Тот вскинул внимательный взгляд на Степана:
– Ну я бы это загогулиной не назвал, – усмехнулся он, и сразу посерьёзнев, спросил: – Как у вас с памятью? Какой сегодня день, час, где работаете?
Степан отвечал, чертыхаясь про себя: «Что он решил, что я настолько тупой?»
Доктор между тем продолжал:
– Положите ногу на ногу!
Ударил молоточком по колену.
– Ну, как вы о Вселенной начали думать? Расскажите подробней…
– Никак, – буркнул Степан. «Наверно, и этот подумал, что я с катушек слетел. Скажи ему всё как есть – засмеёт. А ещё хуже – в психушку упрячет. Нет, лучше помолчу».
– Выйдите, – приказал доктор женщине, та вышла. – Ну вы чего это мудрите? Я не вижу у вас никаких отклонений.
– Вы понимаете, доктор, – горячо заговорил Степан. – Я ведь тайну женскую хочу открыть, найти у них загогулину. Искали её ученые, сколько книг написали, а всё без толку. И вдруг – бац! Тут, оказывается, целая Вселенная!
– Где? – спросил доктор.
– Ну, эта главная загогулина. В природе она, в космосе…
– A-а, понимаю, – посмотрел на него доктор.
– И я хочу найти эту загогулину, понять, отчего женщины такие – не как мы.
– Ну и как, нашёл?
– Трудно, доктор. Там биология, медицина, космос, всё перепутано…
– Знаешь, что я тебе посоветую, – переходя на «ты», проникновенно сказал врач. – Забудь ты об этом, иди работай, делай своё дело. А о всяких загогулинах, высоких материях пусть учёные мужи головы ломают. Понял?
Степан открыл дверь, позвал жену, а сам остался в коридоре. Та сразу к доктору:
– Ну как он?
– Ничего, нормальный.
– Как это нормальный? Всё о какой-то загогулине бормочет, покоя она ему не даёт. К другой женщине ходил. Разве это нормально?
– А разве к другим женщинам ненормальные ходят? Это в порядке вещей.
– Какой же это порядок? От законной-то жены бегать?
– В его годы это часто бывает. Чувствуют, что всё это скоро останется позади, бесятся. Хотят то добрать, что в молодости недобрали. Думают – недолюбил, недоцеловал. Пройдёт все, не надо только пороть горячку, тем более разводиться. Как говорится, перемелется, мука будет.

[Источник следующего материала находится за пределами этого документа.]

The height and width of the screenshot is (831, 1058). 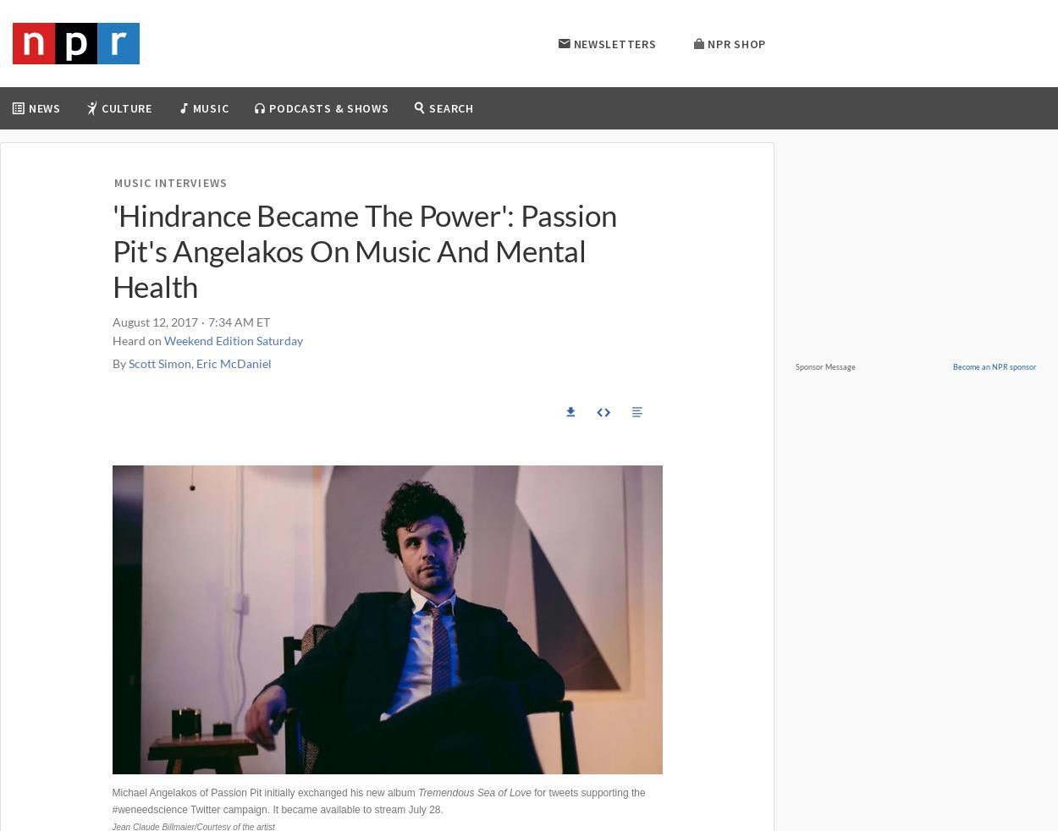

– Да я и не думаю ничего такого.
– Вот и хорошо. Рецепт я выпишу. Соли брома, валерьяночку пусть попьёт. Это для успокоения.

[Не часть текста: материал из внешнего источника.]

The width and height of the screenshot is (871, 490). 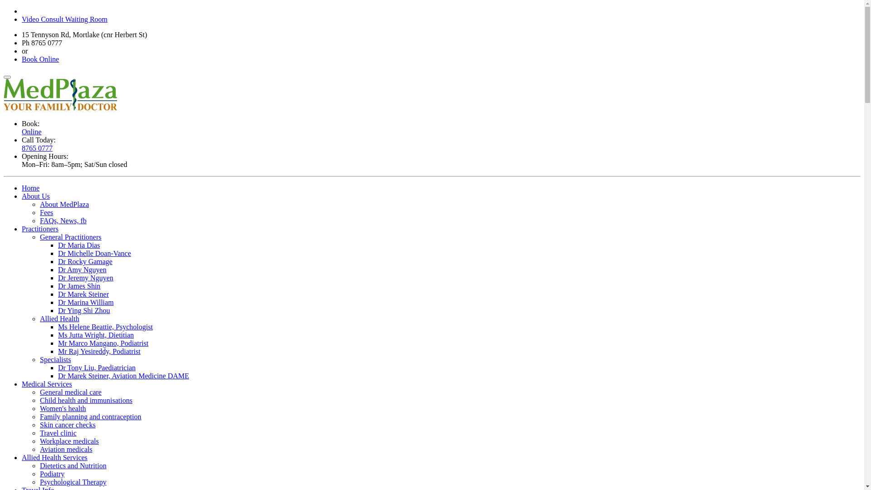 What do you see at coordinates (94, 253) in the screenshot?
I see `'Dr Michelle Doan-Vance'` at bounding box center [94, 253].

Едва она вышла, как в кабинет снова ввалился Степан. Доктор встал из-за стола:
– Курить есть?
Тот протянул пачку «ЛД».
– Кури здесь, – сказал доктор, взяв сигарету.
Они подошли к раскрытому окну.
– Послушайте, доктор, читал я: вот, у собаки обнаружили часть мозга. Как это называется? Ги-ги-га…
– Гипоталамус.
– Да, гипоталамус. Изучали его, тыкали туда чем-то. И ничего, собака всё перенесла. Делали такой опыт.